Maurice Vincent : « Une social-démocratie rénovée est la seule voie possible »
L’ancien président de l’université (1997-2002) et maire alors PS (2008-2014) de Saint-Etienne porte la voix de Bernard Cazeneuve dans la Loire. Maurice Vincent est, en effet, le référent départemental du manifeste de l’ex Premier ministre socialiste « pour une gauche sociale-démocrate, républicaine, humaniste et écologique » diffusé depuis début septembre. Entretien.
Maurice Vincent, vous portez la voix du manifeste de Bernard Cazeneuve et la relayez auprès des médias locaux, faut-il l’interpréter comme un retour dans la vie politique ?
« Non.
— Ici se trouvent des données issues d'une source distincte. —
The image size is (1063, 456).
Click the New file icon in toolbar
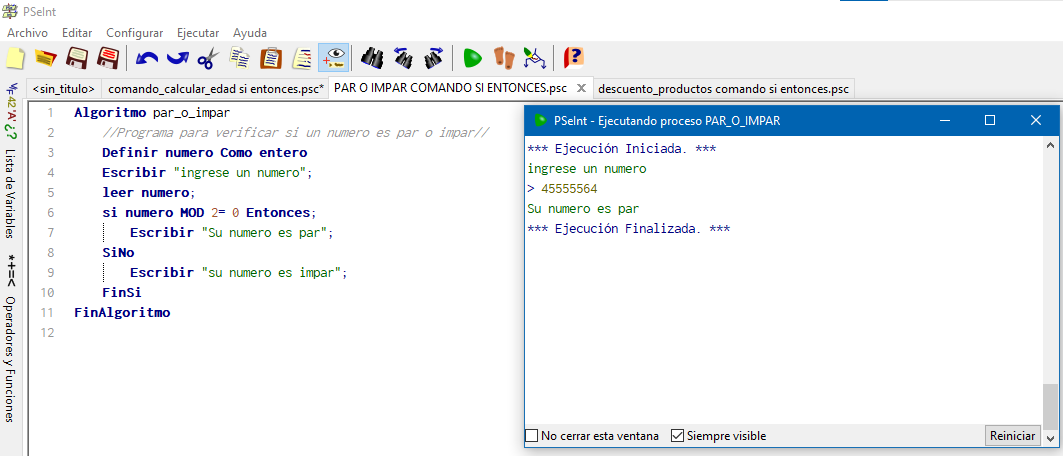coord(16,58)
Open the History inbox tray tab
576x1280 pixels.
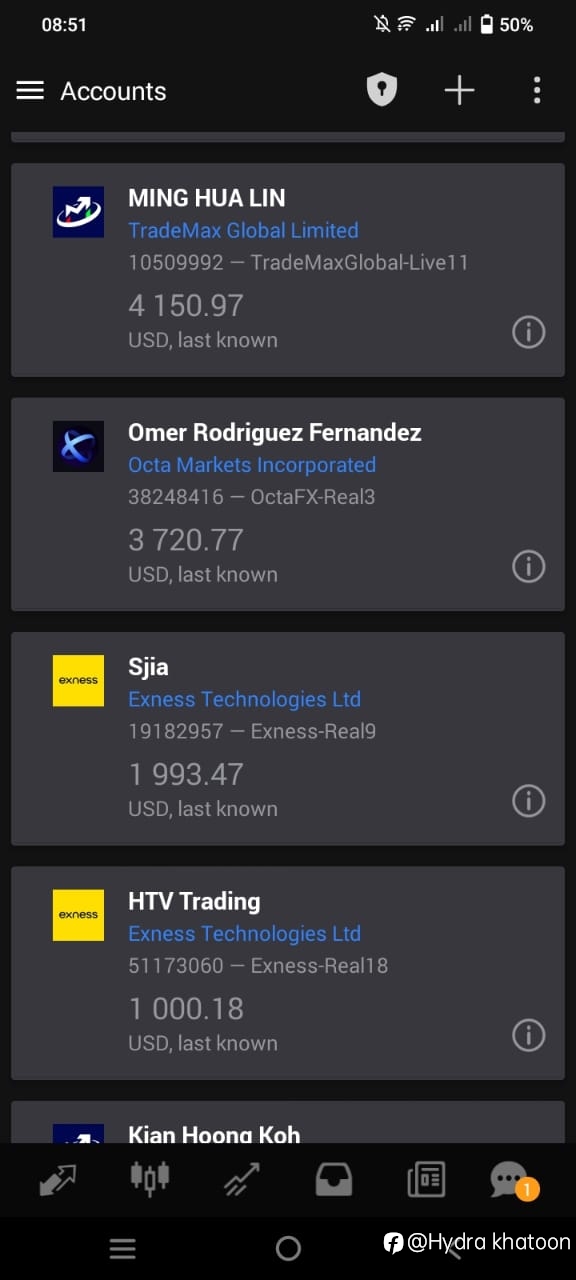334,1180
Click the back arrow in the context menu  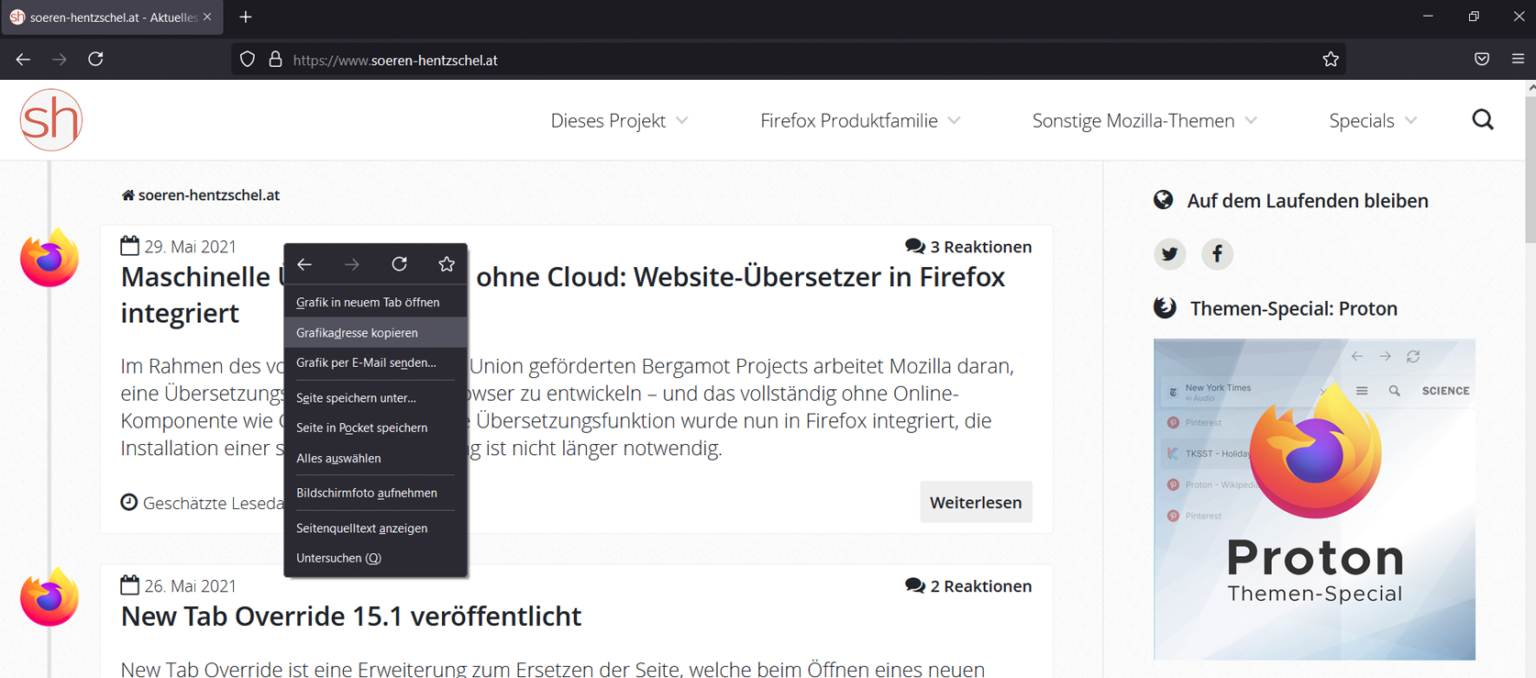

J’ignore d’ailleurs, à ce stade, si les intentions de Bernard Cazeneuve sont, à terme, d’aller jusqu’à créer un parti. Mais ce n’est ni à l’ordre du jour, ni ce que j’ai déduit de nos échanges. Me concernant, à 67 ans, l’objectif n’est sûrement pas de briguer un nouveau mandat. J’ai été élu dès 1995. J’ai fait mon temps. Ça ne m’empêche d’observer, de participer à des groupes de réflexion collectifs, comme les Engagés. Bernard Cazeneuve (ex-ministre de l’Intérieur puis dernier Premier ministre de François Hollande, Ndlr), m’a donc demandé d’être référent de son manifeste auquel je crois, en constituant une équipe paritaire pour le diffuser. Laurence Juban (ex élue PS de la majorité de Marc Petit à Firminy) et Pascale Fédinger (membre du PRG ayant candidaté aux dernière législatives) sont ainsi déjà à mes côtés. J’attends la réponse une personnalité, un homme du coup, du Roannais… »
Me concernant, à 67 ans, l’objectif n’est sûrement pas de briguer un nouveau mandat.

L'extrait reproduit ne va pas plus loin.